City vs National governance power struggle?
"It's not a question of power" says Eurocities secretary general Sobczak, "the idea is not to take some power from the national government, or to say that we are more necessary than ministers or the prime minister, but that we are facing many challenges that nobody has the solution for so it's important to use all the different ideas from everybody including the mayor."
Sobczak adds that during the pandemic "we saw many national governments a little bit lost, and it was the cities who were setting up vaccination centres. When refugees left Ukraine, governments were completely unable to find spaces to welcome them. It was the cities that volunteered to collect goods and help organise drives in Ukraine."
This city-to-city cooperation is something "many national states view as a potential threat to their authoritative power" says Fabrizio Rossi, secretary general at the Council of European Municipalities and Regions (CEMR). "Collaborative efforts between city local and regional leaders, national governments, and international organisations are essential in upholding democracy and countering authoritarian trends across Europe".

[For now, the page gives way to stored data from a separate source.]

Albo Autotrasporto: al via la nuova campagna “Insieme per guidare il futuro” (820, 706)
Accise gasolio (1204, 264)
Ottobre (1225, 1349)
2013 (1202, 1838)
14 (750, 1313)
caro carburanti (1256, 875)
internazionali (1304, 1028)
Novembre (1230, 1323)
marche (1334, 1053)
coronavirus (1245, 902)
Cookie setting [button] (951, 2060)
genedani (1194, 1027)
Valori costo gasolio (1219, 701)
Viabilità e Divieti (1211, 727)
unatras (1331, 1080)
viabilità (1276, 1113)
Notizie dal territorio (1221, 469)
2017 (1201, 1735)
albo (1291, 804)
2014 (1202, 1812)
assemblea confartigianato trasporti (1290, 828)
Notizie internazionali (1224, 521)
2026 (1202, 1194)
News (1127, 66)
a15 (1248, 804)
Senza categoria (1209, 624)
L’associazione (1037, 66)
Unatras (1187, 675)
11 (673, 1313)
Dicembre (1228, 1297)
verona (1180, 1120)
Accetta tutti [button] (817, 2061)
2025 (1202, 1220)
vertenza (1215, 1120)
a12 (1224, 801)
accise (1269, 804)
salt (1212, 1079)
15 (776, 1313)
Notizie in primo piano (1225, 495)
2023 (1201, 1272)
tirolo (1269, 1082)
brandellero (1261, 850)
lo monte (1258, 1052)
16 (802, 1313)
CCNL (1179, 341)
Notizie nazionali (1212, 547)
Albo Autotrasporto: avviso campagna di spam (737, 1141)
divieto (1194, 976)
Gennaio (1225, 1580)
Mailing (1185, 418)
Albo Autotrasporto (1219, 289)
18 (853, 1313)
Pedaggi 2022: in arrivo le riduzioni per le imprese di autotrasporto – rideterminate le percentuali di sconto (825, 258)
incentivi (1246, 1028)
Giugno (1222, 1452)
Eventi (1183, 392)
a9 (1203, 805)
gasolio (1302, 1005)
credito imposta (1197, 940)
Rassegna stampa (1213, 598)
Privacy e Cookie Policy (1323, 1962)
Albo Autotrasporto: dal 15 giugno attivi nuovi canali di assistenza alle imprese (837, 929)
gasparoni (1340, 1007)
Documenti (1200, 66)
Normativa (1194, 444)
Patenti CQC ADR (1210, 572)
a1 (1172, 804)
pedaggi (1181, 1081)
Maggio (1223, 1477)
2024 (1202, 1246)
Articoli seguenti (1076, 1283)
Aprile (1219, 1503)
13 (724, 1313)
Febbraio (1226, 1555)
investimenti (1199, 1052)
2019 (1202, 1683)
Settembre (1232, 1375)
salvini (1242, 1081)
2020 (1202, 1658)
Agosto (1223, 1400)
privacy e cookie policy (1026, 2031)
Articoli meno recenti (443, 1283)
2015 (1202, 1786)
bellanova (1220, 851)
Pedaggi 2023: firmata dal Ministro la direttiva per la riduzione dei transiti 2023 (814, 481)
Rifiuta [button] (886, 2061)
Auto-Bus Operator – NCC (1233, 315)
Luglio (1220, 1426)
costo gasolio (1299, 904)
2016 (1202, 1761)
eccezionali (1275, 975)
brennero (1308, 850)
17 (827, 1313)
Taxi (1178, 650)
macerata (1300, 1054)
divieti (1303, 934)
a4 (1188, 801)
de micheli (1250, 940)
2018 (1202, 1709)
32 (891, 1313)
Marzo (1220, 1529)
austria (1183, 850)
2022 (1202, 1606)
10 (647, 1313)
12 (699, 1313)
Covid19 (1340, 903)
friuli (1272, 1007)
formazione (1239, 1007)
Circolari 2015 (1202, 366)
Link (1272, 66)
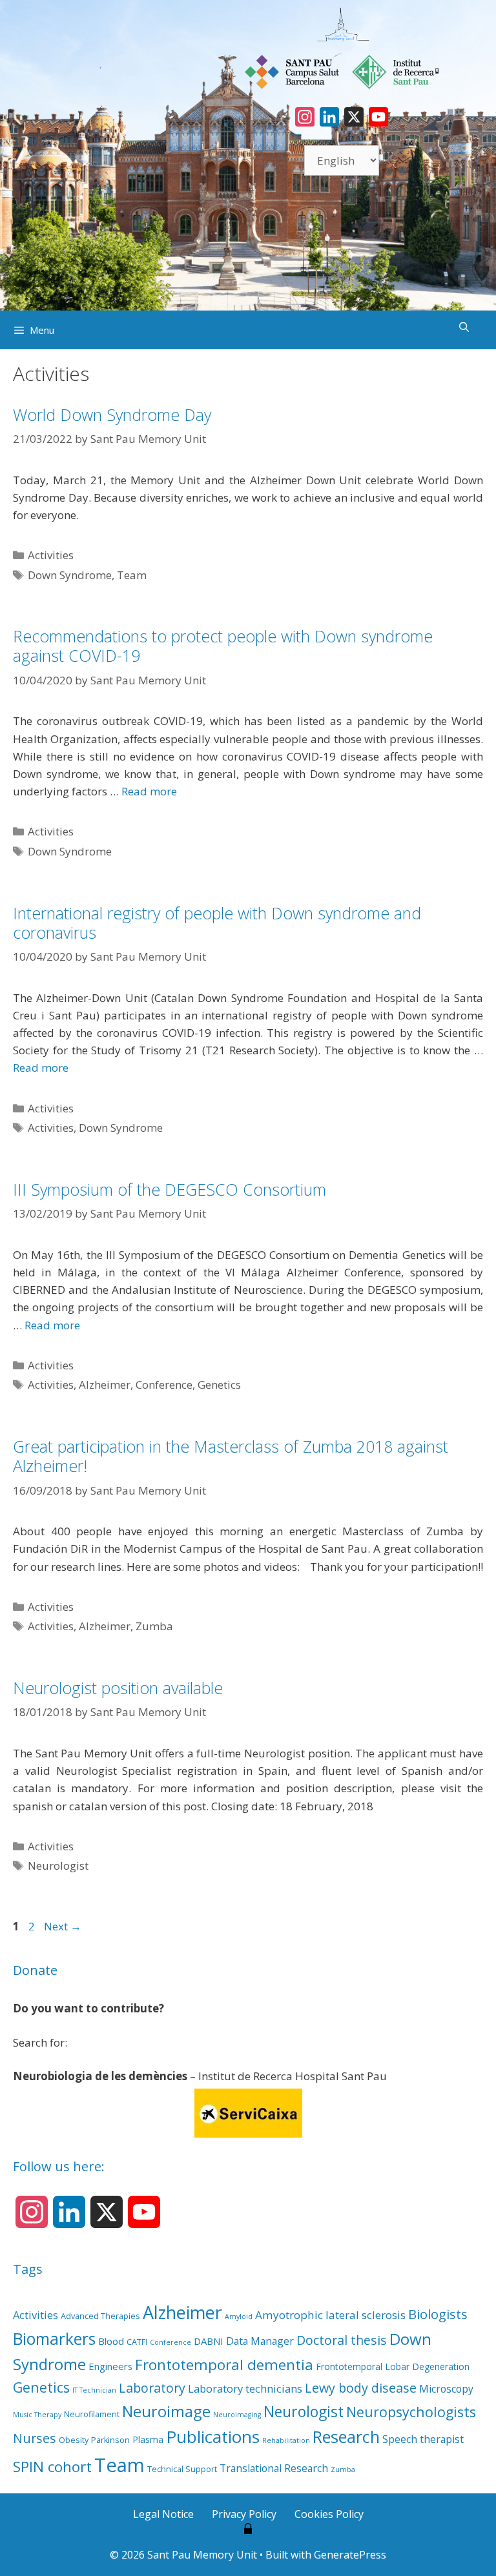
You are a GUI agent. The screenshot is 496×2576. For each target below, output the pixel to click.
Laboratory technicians (245, 2388)
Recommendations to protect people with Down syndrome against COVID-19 (223, 645)
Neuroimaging (237, 2414)
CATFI (137, 2341)
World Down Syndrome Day (112, 414)
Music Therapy (37, 2414)
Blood (111, 2341)
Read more (149, 791)
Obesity (73, 2440)
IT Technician (94, 2390)
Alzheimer (104, 1384)
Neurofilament (91, 2414)
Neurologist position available (118, 1688)
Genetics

But putting the burden of managing migration or fighting climate change in city's hands, while millions of the EU budget are spent on border control and member states are committing to fossil fuel projects approved and funded by the EU, begs the question whether territorial diplomacy is being used by national governments and the European institutions to delegate the responsibility and avoid implementing long-term policies.

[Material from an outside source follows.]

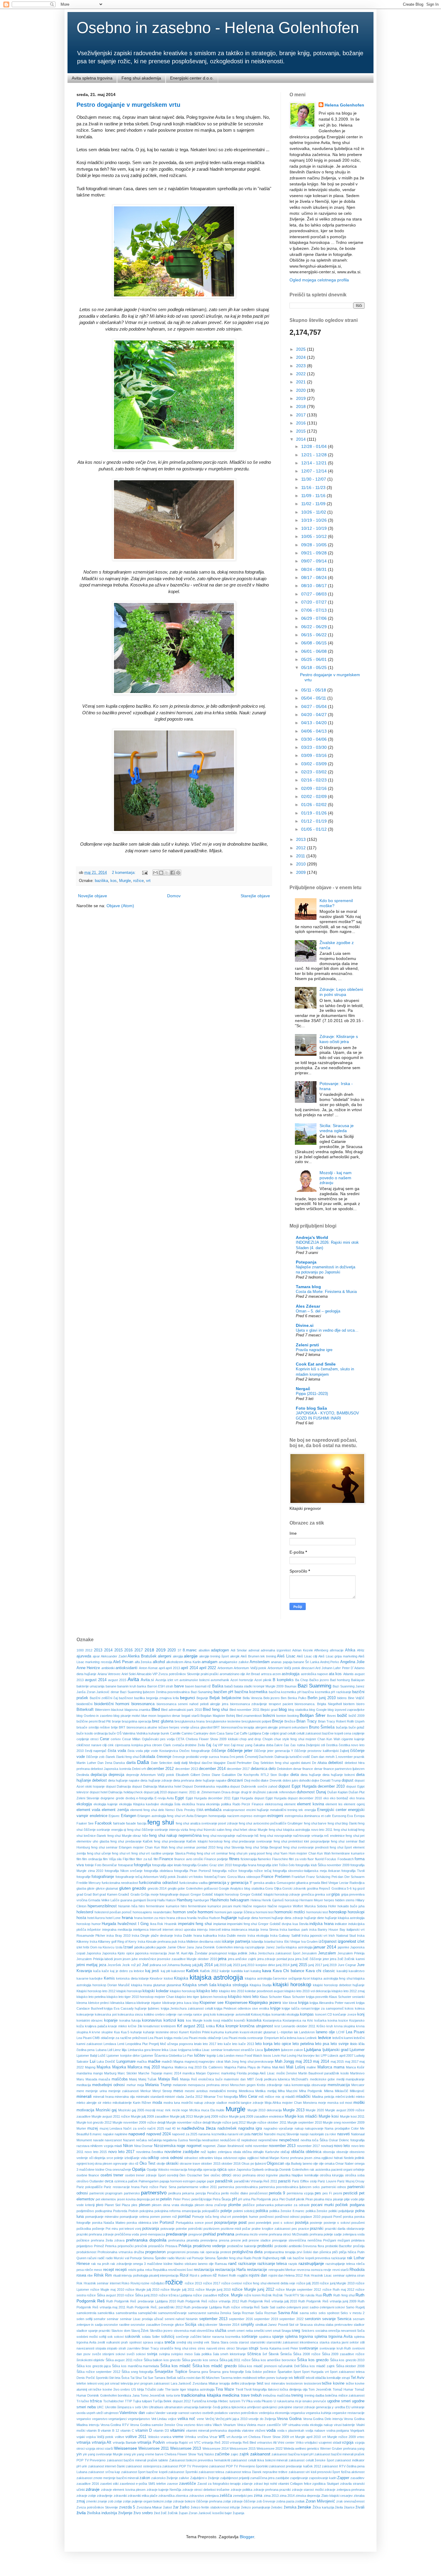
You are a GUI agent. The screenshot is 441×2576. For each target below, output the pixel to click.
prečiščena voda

Jan Olbryct believes the problem lies in a lack of horizontal coordination, different from the administrative hierarchy. For 20 years, he has been fighting for a European Urban Policy that would coordinate the several elements of urban dimension in different EU policies.
"Everybody is opposing because this means that the coordinator will be more important than the others", the Polish MEP explains.
Getting a seat at the table
As CEMR states "the upcoming EU election carries the lessons from the past four years: the challenges of the Covid-19 pandemic, the war in Ukraine, the hottest summer ever registered in Europe, and now the resurgence of conflict in the Middle East. Responses to these crises have leaned towards centralisation. The European Parliament is the institution closest to the European citizens so electing representatives who prioritise regional interests can sway policy decisions in favour of decentralised governance and regional development."
City diplomacy has come a long way since the era of twin-towns. A product of two world wars and the Cold War, sister cities were born to promote solidarity, cultural diversity and active citizen participation, and although they have created a lot of awareness concerning human rights issues over the years, cities can now impact legislation.
According to MEP Olbrycht, even though the Committee of Regions is the formal opinion-making body in Europe, cities can be more influential if they work with international organisations such as Eurocities and CEMR.
Eurocities has actually pushed the commission for the implementation of sustainable food and cycling strategies, making sure "everybody can have access to quality and healthy food" and "reduce air pollution in the cities."
The commission is also set to work together with 100 cities all over Europe that want to reach climate neutrality by 2030, and give specific support directly to the cities without passing through the national governments.